I must admit, however, that my friend Josh is a far better procrastinator than I. In order to avoid helping in clearing the table after dinner he will walk back and forth between the table and the sink seven or eight times carrying the same plate. That is the ultimate achievement of procrastination. If you can exert more effort in not accomplishing a task than it would take to actually do what needs to be done then you know that you are on you way to the Zen of procrastination.

As time goes on and you become ever more skilled, procrastination can become very useful. It becomes a way to develop creative, if otherwise useless, ideas and promotes the completion of those nagging little tasks that nobody else cares about. I have written some of my best poetry and corresponded with long-lost friends all due to procrastination. By setting one particularly long and difficult task as a priority you can accomplish no end of other stuff without realizing it in order to avoid the more pressing chore. Last semester, for example, I had a class in geomorphology that required on average ten hours of at home lab work to be done each week. I always felt that it was my most important class, being a geology major, and made that lab homework the most important part of my schedule. In those ten hours I managed to do all of my other homework, clean the kitchen and bathroom, write for the school newspaper and work a second job. Unfortunately, by always making the geomorphology lab the most important task I did not get an iota of work done for the class.
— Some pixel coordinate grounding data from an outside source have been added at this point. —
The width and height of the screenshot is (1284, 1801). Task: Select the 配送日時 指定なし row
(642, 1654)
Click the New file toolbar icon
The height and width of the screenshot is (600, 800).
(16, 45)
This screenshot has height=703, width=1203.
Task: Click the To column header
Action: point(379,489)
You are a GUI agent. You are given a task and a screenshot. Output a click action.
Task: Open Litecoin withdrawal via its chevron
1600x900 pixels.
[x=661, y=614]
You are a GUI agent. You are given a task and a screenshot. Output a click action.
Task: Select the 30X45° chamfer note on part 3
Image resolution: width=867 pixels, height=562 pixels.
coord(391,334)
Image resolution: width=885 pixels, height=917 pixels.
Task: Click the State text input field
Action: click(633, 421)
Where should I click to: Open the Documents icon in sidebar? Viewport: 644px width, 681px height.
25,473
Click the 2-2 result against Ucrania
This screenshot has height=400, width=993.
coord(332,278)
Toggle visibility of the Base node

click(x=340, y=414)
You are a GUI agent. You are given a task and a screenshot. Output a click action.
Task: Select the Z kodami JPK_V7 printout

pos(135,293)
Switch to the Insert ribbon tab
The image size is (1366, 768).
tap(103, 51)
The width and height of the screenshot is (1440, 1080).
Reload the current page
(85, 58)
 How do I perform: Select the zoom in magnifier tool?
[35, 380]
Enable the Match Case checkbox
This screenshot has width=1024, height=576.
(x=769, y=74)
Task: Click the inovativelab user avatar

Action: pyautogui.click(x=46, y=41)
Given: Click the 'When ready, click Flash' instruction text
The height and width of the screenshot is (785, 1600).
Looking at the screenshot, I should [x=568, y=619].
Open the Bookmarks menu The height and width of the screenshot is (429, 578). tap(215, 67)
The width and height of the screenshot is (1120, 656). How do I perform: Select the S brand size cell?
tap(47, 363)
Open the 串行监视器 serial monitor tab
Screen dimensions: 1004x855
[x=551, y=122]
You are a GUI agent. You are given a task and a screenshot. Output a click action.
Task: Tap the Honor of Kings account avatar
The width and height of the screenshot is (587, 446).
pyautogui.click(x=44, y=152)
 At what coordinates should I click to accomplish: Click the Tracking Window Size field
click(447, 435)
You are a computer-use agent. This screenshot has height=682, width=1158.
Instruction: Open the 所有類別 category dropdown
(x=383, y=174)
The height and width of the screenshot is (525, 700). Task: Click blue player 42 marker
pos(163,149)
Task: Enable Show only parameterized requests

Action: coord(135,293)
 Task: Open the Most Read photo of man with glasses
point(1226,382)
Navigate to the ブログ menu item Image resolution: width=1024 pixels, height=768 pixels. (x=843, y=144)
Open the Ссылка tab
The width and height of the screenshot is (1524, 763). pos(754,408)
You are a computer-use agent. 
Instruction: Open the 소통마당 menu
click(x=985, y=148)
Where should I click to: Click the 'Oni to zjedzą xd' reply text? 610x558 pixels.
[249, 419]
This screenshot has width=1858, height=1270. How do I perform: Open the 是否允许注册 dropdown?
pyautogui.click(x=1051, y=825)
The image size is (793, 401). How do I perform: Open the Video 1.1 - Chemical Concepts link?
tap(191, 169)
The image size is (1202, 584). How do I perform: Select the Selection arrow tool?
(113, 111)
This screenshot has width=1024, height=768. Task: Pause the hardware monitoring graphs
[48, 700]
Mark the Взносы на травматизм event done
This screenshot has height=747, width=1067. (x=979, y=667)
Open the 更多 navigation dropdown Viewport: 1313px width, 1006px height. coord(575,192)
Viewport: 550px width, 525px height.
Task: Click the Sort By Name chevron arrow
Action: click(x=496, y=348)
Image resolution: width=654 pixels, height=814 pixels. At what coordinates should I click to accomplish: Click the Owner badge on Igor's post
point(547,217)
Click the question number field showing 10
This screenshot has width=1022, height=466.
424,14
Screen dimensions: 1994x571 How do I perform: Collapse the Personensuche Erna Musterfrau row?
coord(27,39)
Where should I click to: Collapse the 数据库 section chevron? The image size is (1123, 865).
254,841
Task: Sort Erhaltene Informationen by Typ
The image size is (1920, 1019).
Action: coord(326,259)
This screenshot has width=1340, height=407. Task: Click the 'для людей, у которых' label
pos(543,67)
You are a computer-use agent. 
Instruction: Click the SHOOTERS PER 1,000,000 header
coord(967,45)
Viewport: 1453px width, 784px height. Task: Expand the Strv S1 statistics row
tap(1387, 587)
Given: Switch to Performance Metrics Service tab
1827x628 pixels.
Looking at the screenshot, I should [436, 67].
So you have spent a full month doing anything and everything to avoid finishing, err - starting, that assignment, and it is due last week. What do you do? When in a crunch the practiced procrastinator can always think up something far less pleasant and more difficult and urgent to do rather than the task at hand. I usually try to work in a room with someone whom I find highly irritating. Some times they can be hard to find therefore allowing for further procrastination. Once found, in order to avoid irritating conversation with that person I may sometimes slip and find myself slaving diligently away at the imposed assignment. As I write, my friend is in the middle of an argument with his roommate, I really do not want to have to give my opinion. Ihope they cease their bickering so that I can stop working on this gosh darn paper. Another way that a procrastinator can finally get something done is to disallow themselves a particular pleasure until the task is done. It is best to have someone else impose this on you as you may just use that very thing as an excuse to procrastinate. By the way, once that pleasure, if time dependent, has already been missed for good, it no longer works as a motive. Rather than using the missed event in question as a lesson, one will simply brood over it for many hours enabling prolonged procrastination for future projects. This may also breed contempt for the task one was trying to not accomplish, connecting it with painful memories therefore it may never get done. Thereby accomplishing the "Nirvana" of the procrastinator.

I have just spent five and a half hours working on this paper and I have not even looked at the work I must do for my client. I have listened in on two phone conversations, spent half an hour brushing my teeth, eaten twice, worked in three separate rooms and discussed the possibility of my friend moving to Chicago. Basically, my ability to procrastinate has stretched an hours worth of work into a full six hour day. Yes, in the course of this paragraph alone another half hour has passed. I can see future benefit in these habits as I plan to take up a part-time job in clock watching for the summer, if I get around to it.